## Problem to work on
All lines from the opening of the data to the line containing "Task: Check the" must be returned unchanged, and only those lines.

Stored data:
______________________________
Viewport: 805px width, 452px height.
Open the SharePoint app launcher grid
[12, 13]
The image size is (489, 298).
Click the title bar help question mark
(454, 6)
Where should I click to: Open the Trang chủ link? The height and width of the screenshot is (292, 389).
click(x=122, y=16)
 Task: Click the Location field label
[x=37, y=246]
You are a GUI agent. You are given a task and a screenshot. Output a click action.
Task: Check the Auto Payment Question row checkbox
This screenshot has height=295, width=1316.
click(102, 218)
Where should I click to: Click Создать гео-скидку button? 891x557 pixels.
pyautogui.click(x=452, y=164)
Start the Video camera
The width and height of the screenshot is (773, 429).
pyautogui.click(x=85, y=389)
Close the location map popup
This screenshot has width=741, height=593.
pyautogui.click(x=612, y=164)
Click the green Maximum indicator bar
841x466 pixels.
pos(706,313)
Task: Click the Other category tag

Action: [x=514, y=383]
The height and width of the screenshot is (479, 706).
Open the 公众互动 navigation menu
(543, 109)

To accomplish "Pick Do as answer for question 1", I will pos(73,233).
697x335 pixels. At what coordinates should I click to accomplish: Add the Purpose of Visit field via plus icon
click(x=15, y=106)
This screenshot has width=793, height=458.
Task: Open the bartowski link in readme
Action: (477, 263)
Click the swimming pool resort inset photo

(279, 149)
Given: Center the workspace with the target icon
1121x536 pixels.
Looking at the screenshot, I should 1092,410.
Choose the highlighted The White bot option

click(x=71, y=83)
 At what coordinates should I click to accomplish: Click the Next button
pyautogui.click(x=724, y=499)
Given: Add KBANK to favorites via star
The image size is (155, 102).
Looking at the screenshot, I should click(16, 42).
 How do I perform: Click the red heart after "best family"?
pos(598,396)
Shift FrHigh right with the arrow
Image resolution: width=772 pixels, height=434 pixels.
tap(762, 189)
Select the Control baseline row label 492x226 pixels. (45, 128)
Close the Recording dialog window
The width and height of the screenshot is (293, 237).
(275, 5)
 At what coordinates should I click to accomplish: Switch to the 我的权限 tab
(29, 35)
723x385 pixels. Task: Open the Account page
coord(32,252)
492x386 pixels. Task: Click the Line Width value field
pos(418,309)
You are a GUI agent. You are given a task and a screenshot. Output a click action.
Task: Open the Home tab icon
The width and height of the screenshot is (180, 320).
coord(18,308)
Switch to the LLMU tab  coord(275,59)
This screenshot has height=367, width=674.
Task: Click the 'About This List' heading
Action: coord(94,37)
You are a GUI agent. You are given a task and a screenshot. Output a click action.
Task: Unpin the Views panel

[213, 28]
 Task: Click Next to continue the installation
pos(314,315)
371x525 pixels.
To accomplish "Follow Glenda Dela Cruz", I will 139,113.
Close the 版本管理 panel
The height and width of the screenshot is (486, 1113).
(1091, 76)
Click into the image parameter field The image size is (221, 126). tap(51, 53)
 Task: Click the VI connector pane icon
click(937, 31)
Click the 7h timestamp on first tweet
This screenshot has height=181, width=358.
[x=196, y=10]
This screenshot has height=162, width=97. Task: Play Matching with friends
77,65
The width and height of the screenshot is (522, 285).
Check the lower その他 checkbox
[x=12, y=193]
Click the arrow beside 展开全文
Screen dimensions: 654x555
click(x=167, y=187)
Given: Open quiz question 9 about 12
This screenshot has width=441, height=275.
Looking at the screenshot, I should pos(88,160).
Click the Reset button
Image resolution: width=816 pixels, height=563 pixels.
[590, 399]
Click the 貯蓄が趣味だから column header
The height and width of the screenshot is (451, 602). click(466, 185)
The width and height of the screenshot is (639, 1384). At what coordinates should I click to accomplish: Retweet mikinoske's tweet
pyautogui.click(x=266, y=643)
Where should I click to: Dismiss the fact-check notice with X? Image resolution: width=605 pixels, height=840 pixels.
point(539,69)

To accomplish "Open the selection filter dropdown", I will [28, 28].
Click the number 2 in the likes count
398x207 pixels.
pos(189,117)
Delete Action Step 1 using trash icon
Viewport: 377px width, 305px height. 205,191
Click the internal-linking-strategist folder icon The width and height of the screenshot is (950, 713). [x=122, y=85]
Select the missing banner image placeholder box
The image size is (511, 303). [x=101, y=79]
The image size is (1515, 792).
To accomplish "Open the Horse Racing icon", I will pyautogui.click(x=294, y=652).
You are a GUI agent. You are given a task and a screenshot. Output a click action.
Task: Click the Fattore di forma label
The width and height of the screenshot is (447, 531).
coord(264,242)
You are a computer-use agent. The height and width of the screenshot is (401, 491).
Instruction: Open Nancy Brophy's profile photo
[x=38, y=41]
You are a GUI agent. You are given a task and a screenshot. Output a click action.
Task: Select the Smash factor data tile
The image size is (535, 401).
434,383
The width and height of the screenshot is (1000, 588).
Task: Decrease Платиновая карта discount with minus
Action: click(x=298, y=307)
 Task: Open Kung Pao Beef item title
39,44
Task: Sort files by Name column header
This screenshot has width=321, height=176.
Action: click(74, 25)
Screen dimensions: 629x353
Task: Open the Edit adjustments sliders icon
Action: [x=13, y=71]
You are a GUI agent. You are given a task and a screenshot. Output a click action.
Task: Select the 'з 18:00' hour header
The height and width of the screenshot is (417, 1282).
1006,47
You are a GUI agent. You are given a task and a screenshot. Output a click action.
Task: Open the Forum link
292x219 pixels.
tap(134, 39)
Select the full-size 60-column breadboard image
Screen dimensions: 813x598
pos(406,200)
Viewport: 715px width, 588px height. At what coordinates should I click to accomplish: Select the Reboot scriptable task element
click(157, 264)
______________________________
## Solution for this problem
Viewport: 805px width, 452px height.
Open the SharePoint app launcher grid
[12, 13]
The image size is (489, 298).
Click the title bar help question mark
(454, 6)
Where should I click to: Open the Trang chủ link? The height and width of the screenshot is (292, 389).
click(x=122, y=16)
 Task: Click the Location field label
[x=37, y=246]
You are a GUI agent. You are given a task and a screenshot. Output a click action.
Task: Check the Auto Payment Question row checkbox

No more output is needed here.